We were sent home from school early due to the sandstorm. I exited the microbus and saw the most beautiful gray kitty walking along the curb.  It seemed to elegantly navigate through the freezing wind.  I didn't even worry for him as we passed each other.  I worried for my boy.  I hurried him home and got him inside. 

The next morning, the sun shone so brillantly---as if the miserable day before had never happened!  Except, while walking along the street, I saw the proof.

There was the dead body of the little kitty. 

I gasped. 

It must have died just after we saw it. 

I didn't know it would die.

Even if I had known, there is no way I can save every helpless kitty in Cairo.

I didn't cry.  I couldn't!  I had my son's hand in mine and a taxi to catch.



I ride taxis to and from school.  Sometimes, we catch a ride home with a co-worker.  Sometimes (if I'm feeling brave) we jump on a crowded city bus.  As stressful as it is to find a ride home, it's actually less stressful than riding the school bus.

On that day after the storm, I felt blessed to have a white taxi at the end of the school's drive.  YES!  White taxis are newer, cleaner, and usally have Quran playing on their stereo system.  A white taxi also means a reliable meter which shows the exact money owed.  It makes life easier on me.

However, for the first time ever, this taxi driver didn't have 2.50 pounds on his meter when I jumped in.  He had 3.50.  I sat there explaining to him in Arabic that he was wrong.  I was nice but firm.  No, I tried to tell him over the loud music, I wasn't going to pay an extra pound.  He had to change it or it was, "zolm," unfair.
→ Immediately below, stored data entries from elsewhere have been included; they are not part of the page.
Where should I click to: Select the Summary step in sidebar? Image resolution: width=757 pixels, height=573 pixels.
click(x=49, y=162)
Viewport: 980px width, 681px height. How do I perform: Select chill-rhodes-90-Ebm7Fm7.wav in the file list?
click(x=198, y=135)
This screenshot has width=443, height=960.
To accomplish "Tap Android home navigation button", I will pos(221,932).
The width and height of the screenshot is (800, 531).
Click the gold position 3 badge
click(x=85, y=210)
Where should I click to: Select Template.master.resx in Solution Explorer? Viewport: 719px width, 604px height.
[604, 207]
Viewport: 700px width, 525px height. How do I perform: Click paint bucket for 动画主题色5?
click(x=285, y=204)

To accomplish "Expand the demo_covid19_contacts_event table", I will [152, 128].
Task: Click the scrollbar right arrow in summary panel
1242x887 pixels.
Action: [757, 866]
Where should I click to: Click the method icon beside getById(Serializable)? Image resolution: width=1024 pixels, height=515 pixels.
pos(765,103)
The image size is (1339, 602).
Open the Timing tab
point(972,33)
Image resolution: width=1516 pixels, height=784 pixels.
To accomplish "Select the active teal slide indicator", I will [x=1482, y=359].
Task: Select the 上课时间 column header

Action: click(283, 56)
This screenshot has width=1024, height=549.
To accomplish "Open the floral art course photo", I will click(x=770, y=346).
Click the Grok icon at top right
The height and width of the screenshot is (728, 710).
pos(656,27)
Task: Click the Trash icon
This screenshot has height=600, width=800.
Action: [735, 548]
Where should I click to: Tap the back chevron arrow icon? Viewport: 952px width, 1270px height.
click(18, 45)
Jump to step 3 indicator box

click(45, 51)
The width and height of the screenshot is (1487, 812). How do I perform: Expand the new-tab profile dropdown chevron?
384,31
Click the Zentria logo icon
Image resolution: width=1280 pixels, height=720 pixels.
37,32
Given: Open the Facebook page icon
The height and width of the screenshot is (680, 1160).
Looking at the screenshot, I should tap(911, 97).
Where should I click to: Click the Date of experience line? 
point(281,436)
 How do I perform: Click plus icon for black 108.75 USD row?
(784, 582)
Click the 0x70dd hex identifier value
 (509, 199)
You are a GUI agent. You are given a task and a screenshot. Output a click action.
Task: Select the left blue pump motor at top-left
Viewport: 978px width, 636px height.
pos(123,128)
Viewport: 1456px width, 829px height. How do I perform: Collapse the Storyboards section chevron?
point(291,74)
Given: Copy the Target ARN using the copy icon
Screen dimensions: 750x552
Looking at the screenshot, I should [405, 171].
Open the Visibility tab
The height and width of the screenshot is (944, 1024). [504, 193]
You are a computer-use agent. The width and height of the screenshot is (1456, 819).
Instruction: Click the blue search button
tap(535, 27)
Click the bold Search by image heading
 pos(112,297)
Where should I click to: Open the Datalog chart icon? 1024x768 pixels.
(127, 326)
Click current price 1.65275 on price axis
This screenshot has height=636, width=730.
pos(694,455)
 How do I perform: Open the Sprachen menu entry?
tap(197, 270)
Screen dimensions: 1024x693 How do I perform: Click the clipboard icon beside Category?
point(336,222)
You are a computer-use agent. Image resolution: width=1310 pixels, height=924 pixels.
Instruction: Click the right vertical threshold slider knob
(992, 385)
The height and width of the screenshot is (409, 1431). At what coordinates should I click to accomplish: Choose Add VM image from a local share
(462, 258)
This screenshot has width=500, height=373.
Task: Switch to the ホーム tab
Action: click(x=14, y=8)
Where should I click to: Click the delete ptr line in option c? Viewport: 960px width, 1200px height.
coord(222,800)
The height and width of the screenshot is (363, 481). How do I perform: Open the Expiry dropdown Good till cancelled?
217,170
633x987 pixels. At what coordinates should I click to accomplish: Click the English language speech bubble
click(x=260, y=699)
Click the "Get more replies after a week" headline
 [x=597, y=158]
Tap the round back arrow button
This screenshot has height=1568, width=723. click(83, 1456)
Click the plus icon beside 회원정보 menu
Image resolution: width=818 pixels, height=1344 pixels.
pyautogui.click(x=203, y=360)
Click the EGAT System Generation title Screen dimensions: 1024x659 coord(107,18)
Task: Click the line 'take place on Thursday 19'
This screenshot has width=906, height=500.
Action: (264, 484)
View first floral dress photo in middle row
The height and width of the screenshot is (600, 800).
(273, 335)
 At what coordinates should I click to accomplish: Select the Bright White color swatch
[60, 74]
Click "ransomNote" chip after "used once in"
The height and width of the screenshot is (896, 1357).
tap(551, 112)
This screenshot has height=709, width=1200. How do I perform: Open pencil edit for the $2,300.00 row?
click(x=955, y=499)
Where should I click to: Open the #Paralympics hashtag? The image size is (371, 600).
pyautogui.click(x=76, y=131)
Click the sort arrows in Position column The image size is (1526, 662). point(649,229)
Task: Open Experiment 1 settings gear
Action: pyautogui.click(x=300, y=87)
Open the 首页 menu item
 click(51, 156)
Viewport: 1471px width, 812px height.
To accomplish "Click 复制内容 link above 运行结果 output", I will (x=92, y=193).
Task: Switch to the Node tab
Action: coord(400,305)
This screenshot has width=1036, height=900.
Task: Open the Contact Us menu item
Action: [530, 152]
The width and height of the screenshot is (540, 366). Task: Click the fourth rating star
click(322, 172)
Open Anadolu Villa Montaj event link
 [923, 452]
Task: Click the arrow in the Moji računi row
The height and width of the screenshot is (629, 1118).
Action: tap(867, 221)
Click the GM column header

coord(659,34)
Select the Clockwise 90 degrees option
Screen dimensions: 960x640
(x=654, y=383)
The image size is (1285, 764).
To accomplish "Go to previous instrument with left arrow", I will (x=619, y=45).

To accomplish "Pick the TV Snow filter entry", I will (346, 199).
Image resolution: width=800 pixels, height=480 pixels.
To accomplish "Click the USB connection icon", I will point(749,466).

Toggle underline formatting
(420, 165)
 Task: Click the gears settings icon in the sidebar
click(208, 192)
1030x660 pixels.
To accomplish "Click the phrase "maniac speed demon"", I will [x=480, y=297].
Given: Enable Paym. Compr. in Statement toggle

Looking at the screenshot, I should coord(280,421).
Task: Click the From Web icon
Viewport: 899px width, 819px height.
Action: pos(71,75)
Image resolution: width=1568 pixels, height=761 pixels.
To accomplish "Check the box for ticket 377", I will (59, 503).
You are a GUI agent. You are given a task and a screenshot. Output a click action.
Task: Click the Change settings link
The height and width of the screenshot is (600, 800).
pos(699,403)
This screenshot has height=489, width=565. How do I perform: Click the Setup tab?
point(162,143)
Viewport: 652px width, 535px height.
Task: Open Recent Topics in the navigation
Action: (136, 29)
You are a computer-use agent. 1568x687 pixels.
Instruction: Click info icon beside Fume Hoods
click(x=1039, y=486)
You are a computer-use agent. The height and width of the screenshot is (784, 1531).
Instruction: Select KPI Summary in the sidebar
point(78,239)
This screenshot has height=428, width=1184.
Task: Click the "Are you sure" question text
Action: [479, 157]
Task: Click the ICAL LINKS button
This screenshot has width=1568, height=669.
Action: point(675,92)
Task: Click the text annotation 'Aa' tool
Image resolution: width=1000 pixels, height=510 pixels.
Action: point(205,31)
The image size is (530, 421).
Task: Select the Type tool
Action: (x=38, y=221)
So, there we were trying to come to an agreement, when a speeding car going the wrong way zoomed past us, went up on two wheels and then crashed into the meridan strip. 

If...

I mean, what if the meter had said the right amount?  We wouldn't have been sitting alongside the road.  We would have been on the road and in the way of the speeding car.  And...

alhumdulillah.

That's what I said to the man next.   I said, "Alhumdulillah".  I told him in Arabic that he was fine and I was fine---thanks be to God so let's get out of here. 

He changed the meter to 2.50 and on we went.

I asked for him to switch the music to Quran.

He did.

He asked me if I was a Muslim.

I said the best answer to give.

"Alhumdulillah."

Ana shaddah la illaha il Allah wa ana shahaddah Muhammadar Rasullulah.